From these external experiences and my own internal responses at having seen, as a journalist, the appalling conditions under which Aboriginal people lived at places such as the former Lake Tyers settlement – or myself having been sent away at a very young age to a boarding home, I drew the material to write The Burnt Stick. It only took a week to compose as I say, a couple of months to edit and refine – and four years to be published.

I sent it to Magabala Books at Broome, but nothing came of it. The manuscript sat on another publisher’s desk for two years before they decided to go ahead with the project. We even selected an illustrator, Bevan Heywood, an Aboriginal man from Western Australia who worked under the name Poorooar and was himself at constant threat of being taken as a boy. He even told me a detail about the canvas blinds on the welfare trucks being kept rolled down. We were no sooner accepted (white voice and black voice) than the publisher stopped printing children’s books. I then sent it to Penguin, who took it on, although ultimately they decided to use Mark Sofilas as the illustrator. I understand that Bevan returned to WA and has since sadly passed away.

It was a long wait, but everything in its time. The Burnt Stick appeared in 1994, just as the Human Rights Commission ‘Bringing Them Home’ report was being prepared, and suddenly the subject of our book was being talked of everywhere. As mentioned, it was successful for us, and in my travels since I’ve found that similar things happened all over the country. Sometimes charcoal was rubbed into the children’s skin; sometimes dirt; sometimes they were covered with mud to make them too dark to be taken away; in one case I was told of a child being held over a smoking fire to darken the skin, although it may also have had some other spiritual significance.

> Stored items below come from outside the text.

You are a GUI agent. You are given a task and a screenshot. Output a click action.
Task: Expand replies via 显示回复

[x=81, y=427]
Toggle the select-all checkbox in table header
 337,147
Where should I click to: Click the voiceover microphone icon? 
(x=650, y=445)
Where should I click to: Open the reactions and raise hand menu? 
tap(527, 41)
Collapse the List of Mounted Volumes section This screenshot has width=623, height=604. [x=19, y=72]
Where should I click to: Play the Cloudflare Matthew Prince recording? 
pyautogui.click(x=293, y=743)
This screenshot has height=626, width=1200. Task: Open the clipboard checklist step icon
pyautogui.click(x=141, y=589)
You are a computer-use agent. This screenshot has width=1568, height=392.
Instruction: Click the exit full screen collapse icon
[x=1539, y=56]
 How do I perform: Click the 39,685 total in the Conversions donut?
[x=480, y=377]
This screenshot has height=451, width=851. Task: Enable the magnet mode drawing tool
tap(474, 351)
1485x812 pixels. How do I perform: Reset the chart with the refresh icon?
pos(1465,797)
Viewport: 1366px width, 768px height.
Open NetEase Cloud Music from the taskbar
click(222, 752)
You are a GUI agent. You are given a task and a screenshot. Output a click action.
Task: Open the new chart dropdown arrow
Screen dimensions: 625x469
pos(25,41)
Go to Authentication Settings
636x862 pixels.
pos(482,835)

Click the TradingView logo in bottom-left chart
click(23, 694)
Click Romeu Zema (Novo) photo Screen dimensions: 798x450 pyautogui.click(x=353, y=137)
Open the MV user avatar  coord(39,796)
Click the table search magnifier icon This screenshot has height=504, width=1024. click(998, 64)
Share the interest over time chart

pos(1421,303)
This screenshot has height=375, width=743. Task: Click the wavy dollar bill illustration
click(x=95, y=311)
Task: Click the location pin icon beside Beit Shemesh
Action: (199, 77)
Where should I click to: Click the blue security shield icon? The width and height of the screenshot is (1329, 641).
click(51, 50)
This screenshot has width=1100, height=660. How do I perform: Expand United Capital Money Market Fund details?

Rarely, however, did such attempts at escape succeed. ‘The end,’ as the novelist and reviewer Allan Baillie remarked of The Burnt Stick, ‘is as certain as the sunset, but the tension here is palpable.’

One of the responses following publication of the novella, was a Book Gig at Ipswich, Queensland in the mid-1990s, organised by the late Agnes Nieuwenhuizen, champion of literature for young people. A dramatization was produced by the Aboriginal director and playwright Wesley Enoch. His technique was to have a child lie on a piece of white paper, mark the outline in charcoal, and then slowly fill in the silhouette with charcoal as the performance proceeded. It was very effective – very dramatic.

Incidentally, it was during this visit that I realised The Burnt Stick had even wider implications than I thought. A teacher mentioned how she’d been reading the story to her class for the first time. She told me: ‘I came to the part where the Big Man from Welfare rubbed his hand through John’s hair, saw the charcoal on his palm and said, “What’s this?” Suddenly I couldn’t go on. I thought, “What if this was my child…?’’.’

I understood then that The Burnt Stick is not only an Aboriginal story – although it is certainly that – but it is also about all mothers and all children. We writers and artists don’t necessarily comprehend what meaning our words will carry for the audience. If we try to impose one, we usually end up with just another didactic exercise.

The continuing tragedy of what happened to the Aboriginal children who were taken and their families up until the 1960s, is obvious. It is still being played out in the Australian polity day after day for anyone who cares to look.

But, in my view, everyone who was engaged in the practice was burned by it. It is one of the ideas behind the title of the book. Indeed, the only real criticism I’ve had of The Burnt Stick was that the text is too kind to the Europeans involved – the mission fathers, pastoralists and welfare officers. Yet even they deserve understanding. Their real tragedy I think was that, for all the cruelties, they thought they were doing the right thing. Possibly some still do. ‘They’ll soon get over it. They’re different to us.’

Perceptions are very different today. In the essential human things – those that really matter –we are surely all one.

Meaning, I’ve always believed, must come from the story, and it will differ in the minds of everyone who reads or interprets it. But thirty years on, that is and – always has been – the power of art and literature.